More specifically, the study carried out by architect and urban planner Olga Balaoura, points to the rapidly changing urban environment of Athens as a result of the economic crisis, at first, which paved the way for the devaluation of property and now the influx of investments in real estate aimed at meeting a constantly increasing tourist demand.
The result, the study found, has led to increasing property prices, skyrocketing rents and ‘forced’ displacement of residents and businesses as the city center becomes a quasi ‘theme park’ of sorts.
At the same time, the image of Athens is changing as buildings and city functionality are now focused on consumption, tourism and leisure driven by private investments in real estate and tourism-related projects and public policies that facilitate such investments.

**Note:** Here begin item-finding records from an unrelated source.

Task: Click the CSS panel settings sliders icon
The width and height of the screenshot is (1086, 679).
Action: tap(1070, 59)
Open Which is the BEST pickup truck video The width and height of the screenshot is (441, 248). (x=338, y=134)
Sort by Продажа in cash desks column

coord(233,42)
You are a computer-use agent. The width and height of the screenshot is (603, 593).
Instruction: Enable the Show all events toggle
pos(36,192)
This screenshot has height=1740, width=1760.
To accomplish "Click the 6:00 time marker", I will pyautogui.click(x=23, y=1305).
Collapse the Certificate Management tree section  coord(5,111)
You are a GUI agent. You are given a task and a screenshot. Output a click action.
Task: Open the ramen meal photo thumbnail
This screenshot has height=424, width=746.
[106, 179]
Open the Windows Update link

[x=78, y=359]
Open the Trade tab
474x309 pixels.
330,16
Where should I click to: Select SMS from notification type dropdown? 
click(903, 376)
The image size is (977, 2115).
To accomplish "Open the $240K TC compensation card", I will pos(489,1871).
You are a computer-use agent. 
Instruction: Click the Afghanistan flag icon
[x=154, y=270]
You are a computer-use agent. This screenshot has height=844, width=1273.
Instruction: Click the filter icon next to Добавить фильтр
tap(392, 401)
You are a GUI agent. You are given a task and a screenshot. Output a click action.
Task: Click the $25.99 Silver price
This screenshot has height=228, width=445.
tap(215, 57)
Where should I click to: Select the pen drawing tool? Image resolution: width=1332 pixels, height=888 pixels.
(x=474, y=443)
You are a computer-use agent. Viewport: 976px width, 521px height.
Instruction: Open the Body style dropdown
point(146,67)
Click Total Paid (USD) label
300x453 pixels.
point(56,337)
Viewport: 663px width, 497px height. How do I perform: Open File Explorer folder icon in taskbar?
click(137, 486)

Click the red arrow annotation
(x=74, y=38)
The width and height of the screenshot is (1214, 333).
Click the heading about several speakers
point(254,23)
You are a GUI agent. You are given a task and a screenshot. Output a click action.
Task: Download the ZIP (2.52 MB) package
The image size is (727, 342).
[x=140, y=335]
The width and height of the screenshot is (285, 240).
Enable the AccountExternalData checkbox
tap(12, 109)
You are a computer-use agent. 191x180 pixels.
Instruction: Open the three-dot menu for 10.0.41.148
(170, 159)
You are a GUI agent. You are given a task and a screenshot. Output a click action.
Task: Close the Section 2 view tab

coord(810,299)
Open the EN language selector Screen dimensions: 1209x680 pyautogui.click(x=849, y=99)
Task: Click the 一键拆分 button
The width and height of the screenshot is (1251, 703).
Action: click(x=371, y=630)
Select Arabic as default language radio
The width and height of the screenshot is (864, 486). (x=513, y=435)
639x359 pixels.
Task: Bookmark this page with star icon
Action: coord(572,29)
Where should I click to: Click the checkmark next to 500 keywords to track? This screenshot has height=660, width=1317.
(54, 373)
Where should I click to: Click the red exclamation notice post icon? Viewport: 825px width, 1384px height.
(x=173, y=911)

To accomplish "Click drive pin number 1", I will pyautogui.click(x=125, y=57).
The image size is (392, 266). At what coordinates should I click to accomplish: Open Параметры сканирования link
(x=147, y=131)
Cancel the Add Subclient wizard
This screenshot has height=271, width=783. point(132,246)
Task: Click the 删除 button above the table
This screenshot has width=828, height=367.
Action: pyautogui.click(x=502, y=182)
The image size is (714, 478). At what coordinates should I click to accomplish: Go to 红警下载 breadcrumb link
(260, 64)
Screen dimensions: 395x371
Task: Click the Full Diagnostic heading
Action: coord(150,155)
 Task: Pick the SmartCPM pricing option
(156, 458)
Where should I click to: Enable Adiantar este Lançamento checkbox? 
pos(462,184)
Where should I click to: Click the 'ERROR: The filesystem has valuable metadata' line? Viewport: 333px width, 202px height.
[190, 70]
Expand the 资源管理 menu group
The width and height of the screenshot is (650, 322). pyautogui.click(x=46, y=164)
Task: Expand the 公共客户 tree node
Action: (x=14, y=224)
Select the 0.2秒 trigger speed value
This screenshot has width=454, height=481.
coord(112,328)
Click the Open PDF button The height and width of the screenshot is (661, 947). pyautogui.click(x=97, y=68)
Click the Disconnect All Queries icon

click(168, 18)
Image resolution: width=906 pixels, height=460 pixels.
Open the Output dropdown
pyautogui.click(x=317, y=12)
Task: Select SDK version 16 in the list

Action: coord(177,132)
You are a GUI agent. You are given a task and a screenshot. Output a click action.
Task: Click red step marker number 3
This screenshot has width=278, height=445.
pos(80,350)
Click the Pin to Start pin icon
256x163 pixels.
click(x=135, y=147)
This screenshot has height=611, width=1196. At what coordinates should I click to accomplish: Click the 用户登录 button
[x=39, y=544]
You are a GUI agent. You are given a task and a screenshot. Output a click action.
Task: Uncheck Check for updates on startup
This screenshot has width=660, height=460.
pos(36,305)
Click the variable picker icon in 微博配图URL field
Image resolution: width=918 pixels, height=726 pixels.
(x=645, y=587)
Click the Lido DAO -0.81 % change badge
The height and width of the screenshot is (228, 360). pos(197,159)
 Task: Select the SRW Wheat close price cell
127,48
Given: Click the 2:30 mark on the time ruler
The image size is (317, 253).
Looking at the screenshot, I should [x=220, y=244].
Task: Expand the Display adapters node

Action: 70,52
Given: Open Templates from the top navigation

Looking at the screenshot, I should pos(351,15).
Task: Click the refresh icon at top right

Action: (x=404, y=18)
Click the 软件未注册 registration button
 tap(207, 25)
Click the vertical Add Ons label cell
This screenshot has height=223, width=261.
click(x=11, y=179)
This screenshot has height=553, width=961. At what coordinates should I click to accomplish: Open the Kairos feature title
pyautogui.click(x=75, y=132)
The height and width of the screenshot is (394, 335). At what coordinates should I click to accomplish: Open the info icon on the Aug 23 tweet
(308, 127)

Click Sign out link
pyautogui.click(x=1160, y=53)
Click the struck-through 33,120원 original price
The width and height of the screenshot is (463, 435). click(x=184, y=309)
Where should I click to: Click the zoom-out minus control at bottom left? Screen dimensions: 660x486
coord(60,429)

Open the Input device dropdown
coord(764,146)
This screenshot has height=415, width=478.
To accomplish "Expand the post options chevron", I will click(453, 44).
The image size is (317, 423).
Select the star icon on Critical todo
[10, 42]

A key indication of Athens’ gentrification is the growing long-term housing problem created in large part by the increasing number of purchased properties becoming short-term rentals.
Indicatively, according to a recent study carried out by GBR Consulting, 71 new hotels opened in Athens over the 2017-2022 period not including the Airbnb-style units.
After the economic crisis, many Greeks chose to withdraw from the long-term market and to rent out their properties as Airbnbs in order to secure higher income, particularly in high-demand areas such as central Athens and Koukaki, which drove rents upward. In 2019, home sale prices in Koukaki rose by 93 percent and rents by 58.5 percent from 2016 to 2018, a result of the Airbnb boom. Some neighborhoods like Psyrri are now evolving into exclusively tourist areas with more buyers investing in short-term rentals, boutique hotels and accommodation facilities.
According to data provided by the Institute for Research and Social Change – Eteron, in 2022, the number of properties available online for short-term tourist rental increased to 144,857 from 136,658 in pre-pandemic 2019.
“The monoculture of tourism and leisure in large parts of former traditional commercial areas and in neighborhoods where small business activity predominates alongside housing, are signs of urban restructuring, resulting in the direct or indirect displacement of residents, users and uses,” said the study, adding that it creates social and spatial inequalities and raises questions concerning policies.
The rapidly changing city center is impacting mainly small and medium-sized businesses which have been active for decades serving niche markets and reliant on a similar network of shops. The new urban reality centered on tourism and leisure and the imminent increase in rents due to demand or change of use is now forcing these businesses to shut down.
At the same time, the digitalization of sales and the emergency of so-called boutique shops together with the entry of large chain operations is making it impossible for SMEs – mostly family-owned – to remain resilient.
Indicatively, in 2019, Ermou Street – one of Athens’ main thoroughfares – moved up the list of the world’s most expensive streets to 14th spot from 15th a year earlier, and 25th in 2016, according to real estate brokers Cushman & Wakefield.
The study goes on to add that the changes come to exacerbate the cost-of-living crisis, inflationary pressures, rising taxation and soaring energy and rent costs which are now making it difficult for residents and businesses to survive in Athens.